═════ RECORDS FOR THIS EXERCISE
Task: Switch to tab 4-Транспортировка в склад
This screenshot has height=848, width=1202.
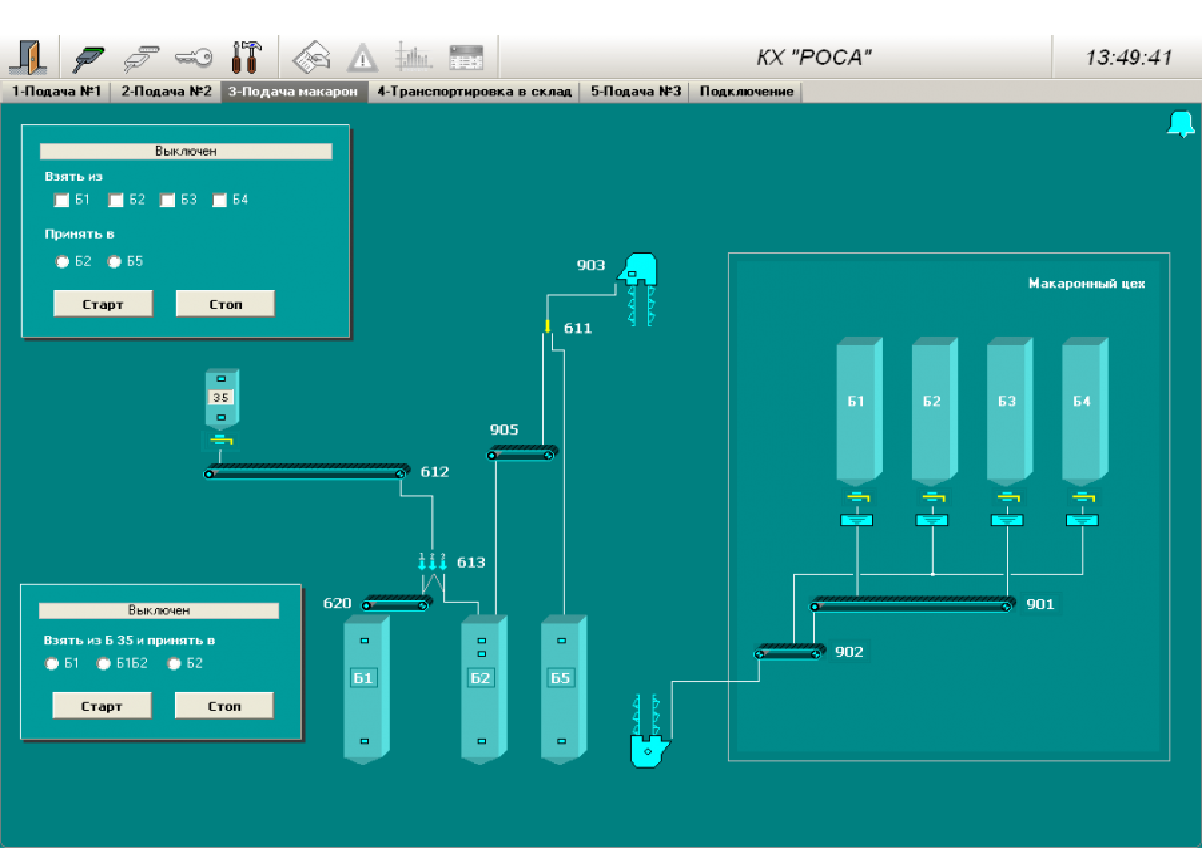Action: click(x=474, y=92)
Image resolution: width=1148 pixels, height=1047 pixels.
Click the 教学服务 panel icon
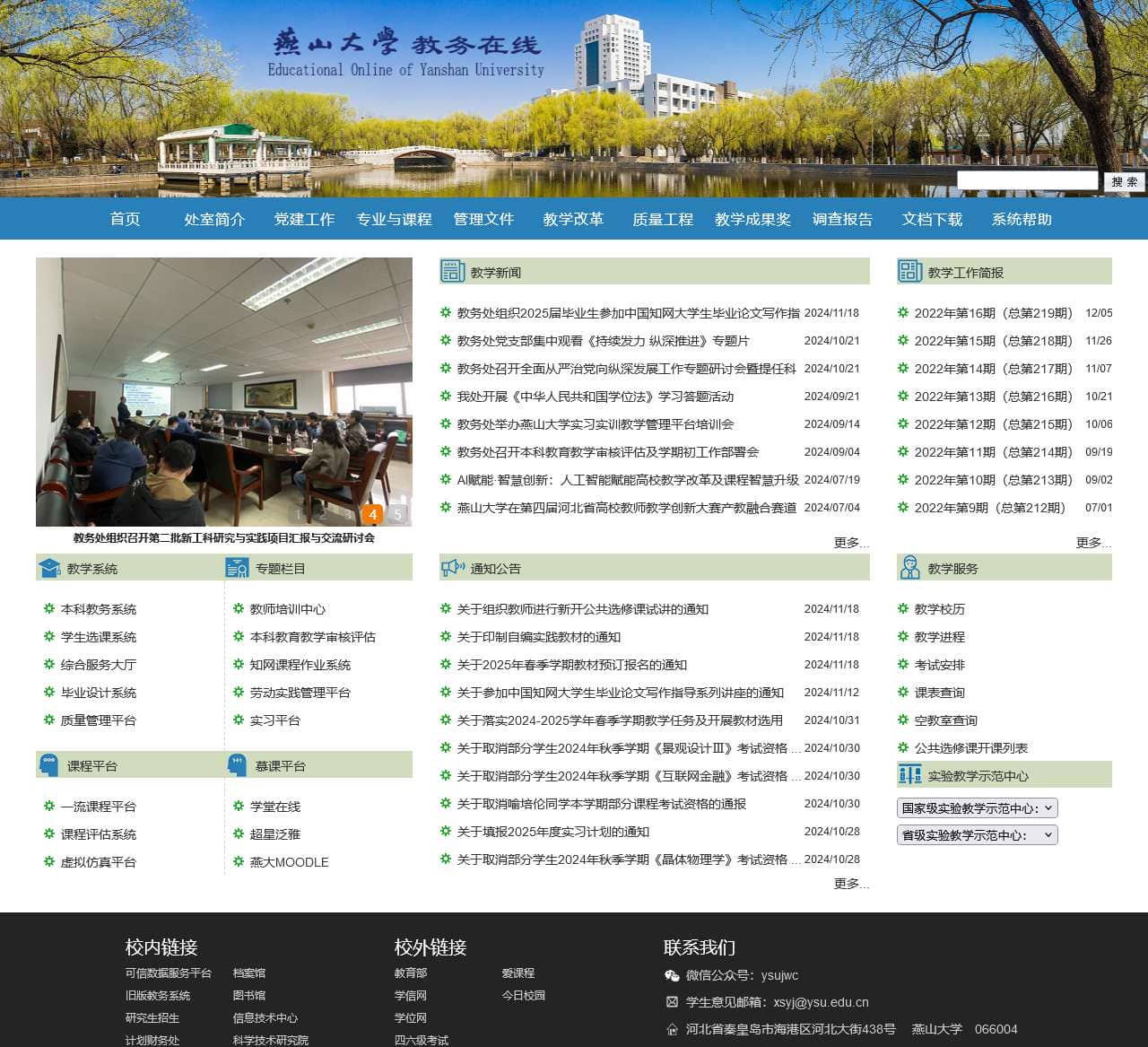pos(909,567)
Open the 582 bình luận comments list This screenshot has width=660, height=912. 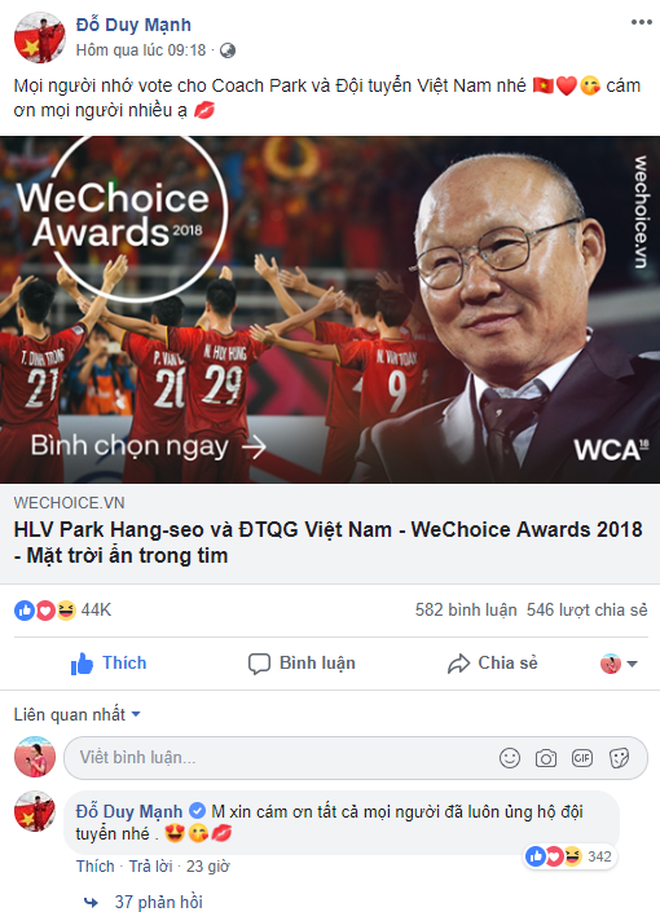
══════════
▶ _DIRECTIONS FOR THIS TASK_
Please give all of the data again, exact and free of pictures.

▶ _ANSWER TO THE EXERCISE_
Task: Switch to tab 4-Транспортировка в склад
This screenshot has height=848, width=1202.
Action: click(x=474, y=92)
Image resolution: width=1148 pixels, height=1047 pixels.
Click the 教学服务 panel icon
pos(909,567)
Open the 582 bình luận comments list This screenshot has width=660, height=912. 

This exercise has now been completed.